Portrait der Sammlung Mailer / Strauss Archiv

Wer war Franz Mailer?

Franz Mailer (1920–2010), der die heute an der Universität für Weiterbildung Krems untergebrachte Musiksammlung angelegt hat, war ein profunder Kenner und Liebhaber der Musik, Geschichte und Lebensumstände der gesamten Strauss-Dynastie sowie der Musiklandschaft des 19. Jahrhunderts. Er schrieb u. a. Biographien über Johann Strauss Sohn (1825–1899) und Josef Strauss (1827–1870), beschäftigte sich ebenso mit Oscar Straus (1870–1954), verfasste Werkverzeichnisse, unzählige Editionen und ließ die österreichische und süddeutsche Bevölkerung via Radio an seiner Passion teilhaben. Für die Wiener Philharmoniker wirkte er an den Programmen der weltberühmten Neujahrskonzerte unter den Dirigaten von Carlos Kleiber, Riccardo Muti oder Nikolaus Harnoncourt mit. Seine Tätigkeit als Präsident der Johann-Strauss-Gesellschaft Wien sowie als Herausgeber der „Briefe und Dokumente“ von Johann Strauss (siehe Literatur) hat zu seinen Lebzeiten Politik und Musikgesellschaften zu einer Reihe an Ehrungen veranlasst.

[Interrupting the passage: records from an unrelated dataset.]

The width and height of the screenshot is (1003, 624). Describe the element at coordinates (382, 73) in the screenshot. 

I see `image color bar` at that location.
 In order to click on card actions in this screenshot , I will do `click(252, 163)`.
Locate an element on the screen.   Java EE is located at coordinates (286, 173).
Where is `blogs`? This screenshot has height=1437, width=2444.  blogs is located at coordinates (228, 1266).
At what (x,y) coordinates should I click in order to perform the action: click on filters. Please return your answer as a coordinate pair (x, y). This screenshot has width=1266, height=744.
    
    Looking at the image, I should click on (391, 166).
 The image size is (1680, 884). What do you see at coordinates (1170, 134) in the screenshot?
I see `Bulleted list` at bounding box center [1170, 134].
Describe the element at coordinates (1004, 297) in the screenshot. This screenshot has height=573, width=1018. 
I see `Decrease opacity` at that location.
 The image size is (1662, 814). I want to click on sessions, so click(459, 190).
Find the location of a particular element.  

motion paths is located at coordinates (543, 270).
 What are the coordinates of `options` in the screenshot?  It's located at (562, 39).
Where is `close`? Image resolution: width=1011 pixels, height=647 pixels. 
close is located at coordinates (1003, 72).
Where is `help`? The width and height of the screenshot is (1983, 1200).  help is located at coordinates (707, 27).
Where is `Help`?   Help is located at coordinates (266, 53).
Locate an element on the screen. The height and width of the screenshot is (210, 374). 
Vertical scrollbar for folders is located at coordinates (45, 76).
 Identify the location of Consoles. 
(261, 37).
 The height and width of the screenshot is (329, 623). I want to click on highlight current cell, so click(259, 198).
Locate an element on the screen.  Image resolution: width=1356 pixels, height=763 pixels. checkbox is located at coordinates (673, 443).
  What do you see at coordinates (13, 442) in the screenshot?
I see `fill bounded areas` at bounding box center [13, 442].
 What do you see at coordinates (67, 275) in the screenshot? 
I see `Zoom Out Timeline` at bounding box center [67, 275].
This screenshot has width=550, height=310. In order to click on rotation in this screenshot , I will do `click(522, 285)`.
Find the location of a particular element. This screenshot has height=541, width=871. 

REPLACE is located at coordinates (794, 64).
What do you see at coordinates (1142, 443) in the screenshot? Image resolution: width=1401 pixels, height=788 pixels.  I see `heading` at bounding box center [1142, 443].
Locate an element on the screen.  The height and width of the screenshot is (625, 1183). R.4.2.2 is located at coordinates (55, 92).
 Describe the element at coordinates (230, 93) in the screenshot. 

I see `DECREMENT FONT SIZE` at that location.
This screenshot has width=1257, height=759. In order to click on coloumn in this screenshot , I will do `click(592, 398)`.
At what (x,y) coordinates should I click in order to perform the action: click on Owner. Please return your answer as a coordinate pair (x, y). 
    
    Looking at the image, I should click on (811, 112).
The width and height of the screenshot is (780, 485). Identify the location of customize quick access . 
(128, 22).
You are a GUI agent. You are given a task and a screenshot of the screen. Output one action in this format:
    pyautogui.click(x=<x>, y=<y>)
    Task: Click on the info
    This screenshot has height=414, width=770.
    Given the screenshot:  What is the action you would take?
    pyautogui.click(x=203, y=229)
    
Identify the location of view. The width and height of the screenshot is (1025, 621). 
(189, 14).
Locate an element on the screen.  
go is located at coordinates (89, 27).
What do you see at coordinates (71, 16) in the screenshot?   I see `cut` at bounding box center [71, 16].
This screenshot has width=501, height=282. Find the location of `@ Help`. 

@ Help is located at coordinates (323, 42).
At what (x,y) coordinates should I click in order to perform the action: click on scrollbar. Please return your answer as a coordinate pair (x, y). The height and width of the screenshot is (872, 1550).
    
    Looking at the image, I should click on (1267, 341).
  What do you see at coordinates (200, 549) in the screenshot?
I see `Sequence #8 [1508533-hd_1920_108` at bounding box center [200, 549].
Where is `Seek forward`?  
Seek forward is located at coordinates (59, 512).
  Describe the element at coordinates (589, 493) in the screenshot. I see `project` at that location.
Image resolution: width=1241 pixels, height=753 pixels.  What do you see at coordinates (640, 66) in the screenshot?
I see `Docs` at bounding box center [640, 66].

Günter Stummvoll, Eva-Maria Bauer, Musik: WJSO

Inhalt der Sammlung Mailer / Strauss Archiv

Bevor Franz Mailer im Jahr 2010 in Waidhofen an der Ybbs (NÖ) verstarb, sollte sein umfangreiches Archiv als Vorlass an eine Einrichtung gelangen, die sein gesammeltes Material nicht nur aufbewahrt, sondern auch imstande ist, die aktive Nutzung sicherzustellen. Mailers Sammlung bestand ursprünglich aus fünf Bereichen. Zwei davon, das Notenarchiv und das Archiv zur Strauss-Dynastie, gelangten 2008 an die Universität für Weiterbildung Krems, wo sie in einer archivalisch geeigneten, separaten Räumlichkeit innerhalb der Universitätsbibliothek untergebracht wurden.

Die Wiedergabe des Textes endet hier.